(Collected data entries)
* * * * * * * * *

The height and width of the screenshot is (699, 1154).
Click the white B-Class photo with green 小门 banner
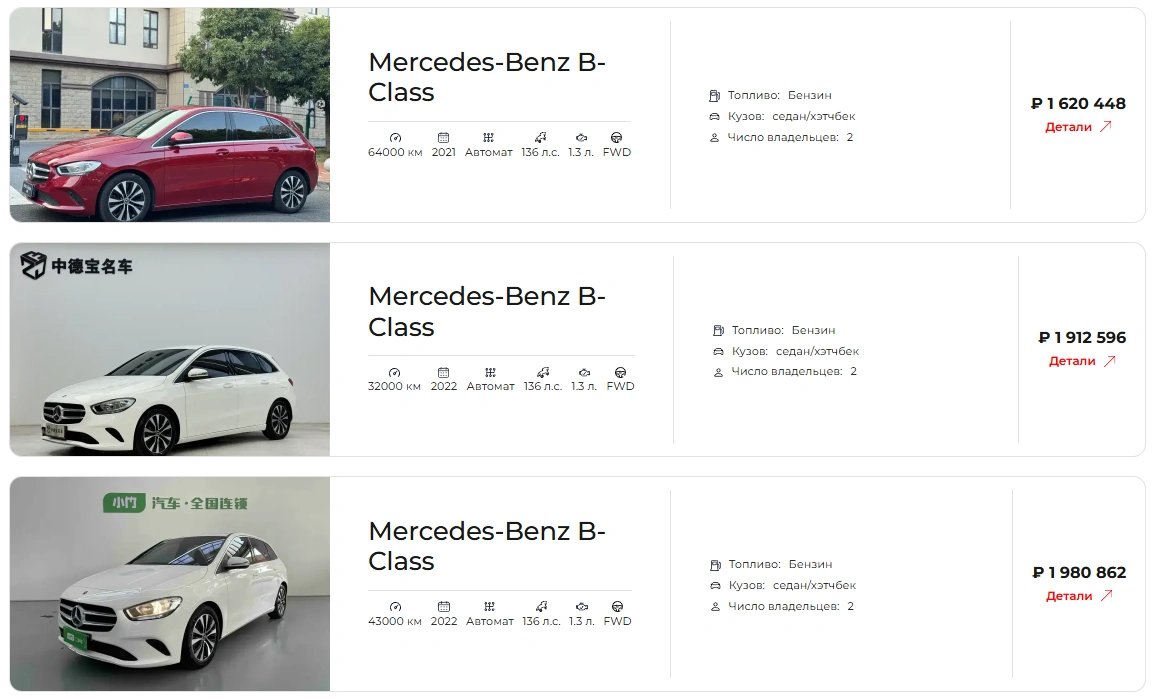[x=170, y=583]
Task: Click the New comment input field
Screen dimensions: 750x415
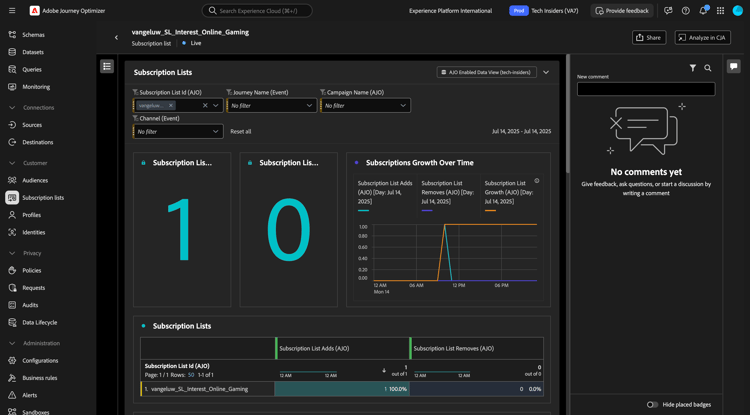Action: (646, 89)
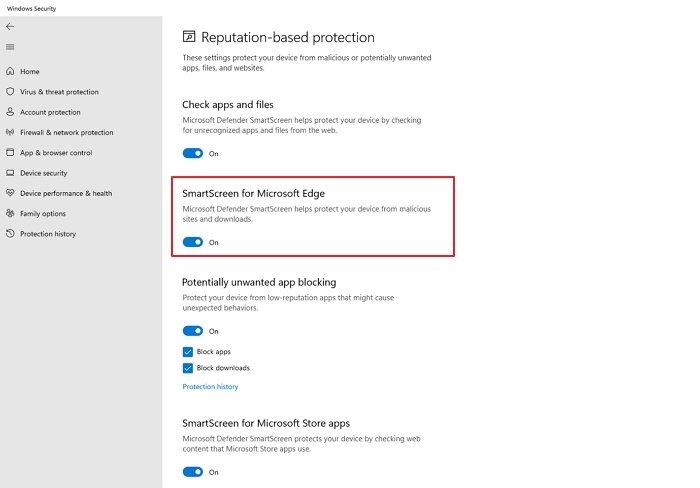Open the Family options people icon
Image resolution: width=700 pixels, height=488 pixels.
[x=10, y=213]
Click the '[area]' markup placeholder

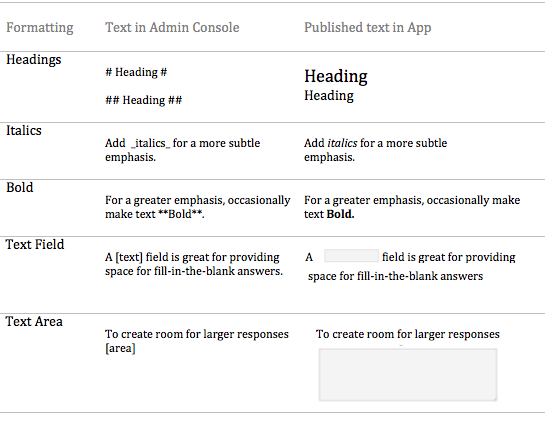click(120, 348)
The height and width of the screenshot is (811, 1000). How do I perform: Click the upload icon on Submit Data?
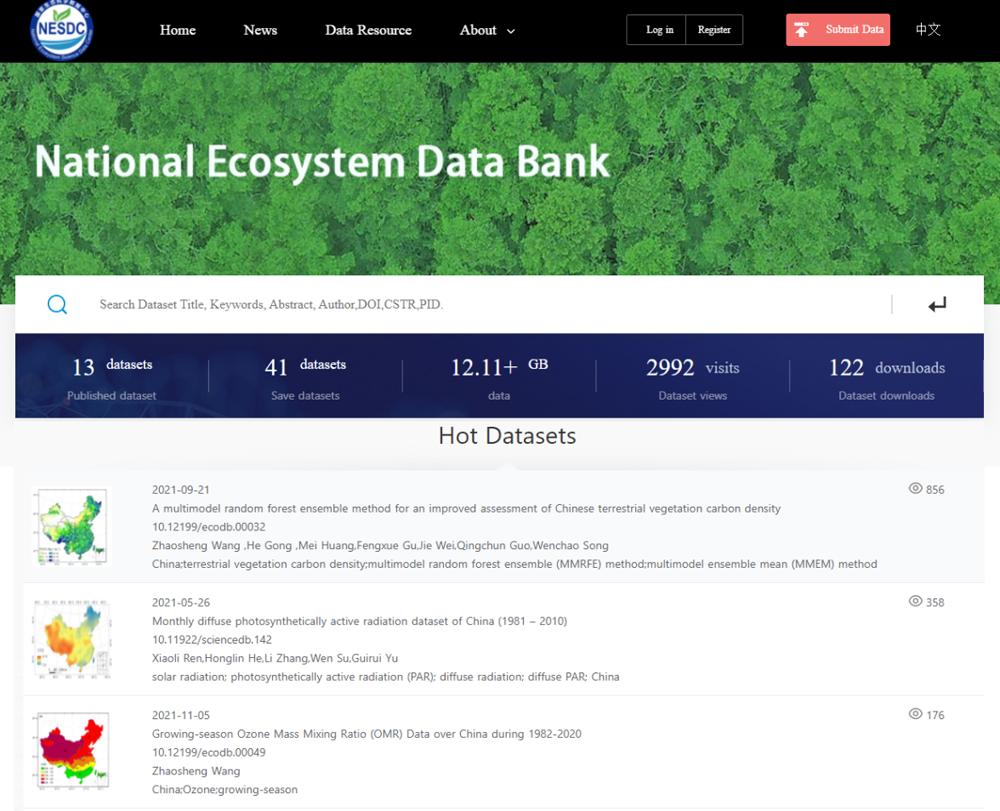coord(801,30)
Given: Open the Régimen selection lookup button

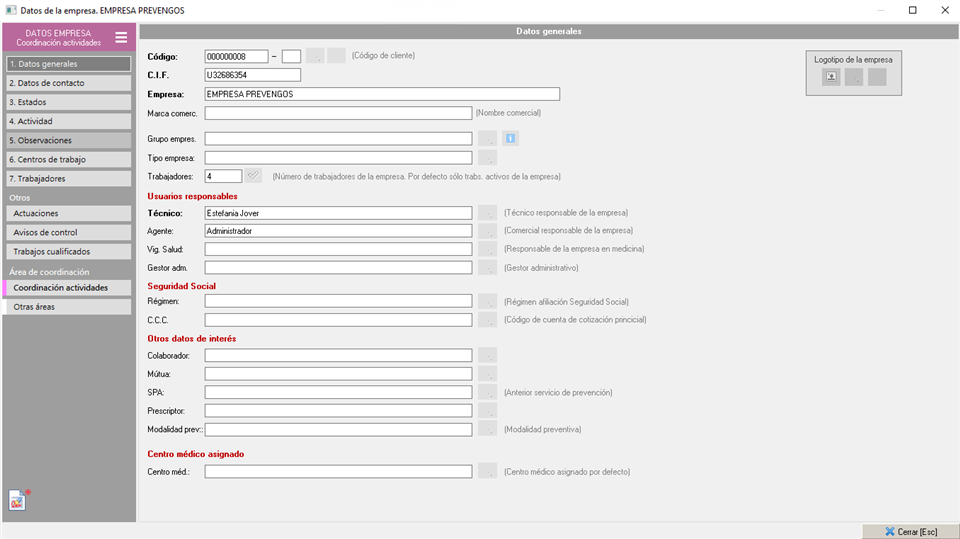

* * * * * * * * *

> Task
Output the data verbatim, images excluded.

> Task result
The height and width of the screenshot is (699, 1154).
Click the white B-Class photo with green 小门 banner
[x=170, y=583]
Task: Click the New comment input field
Screen dimensions: 750x415
Action: (646, 89)
Open the Family options people icon
Image resolution: width=700 pixels, height=488 pixels.
[x=10, y=213]
Click the '[area]' markup placeholder

click(120, 348)
The height and width of the screenshot is (811, 1000). How do I perform: Click the upload icon on Submit Data?
coord(801,30)
Given: Open the Régimen selection lookup button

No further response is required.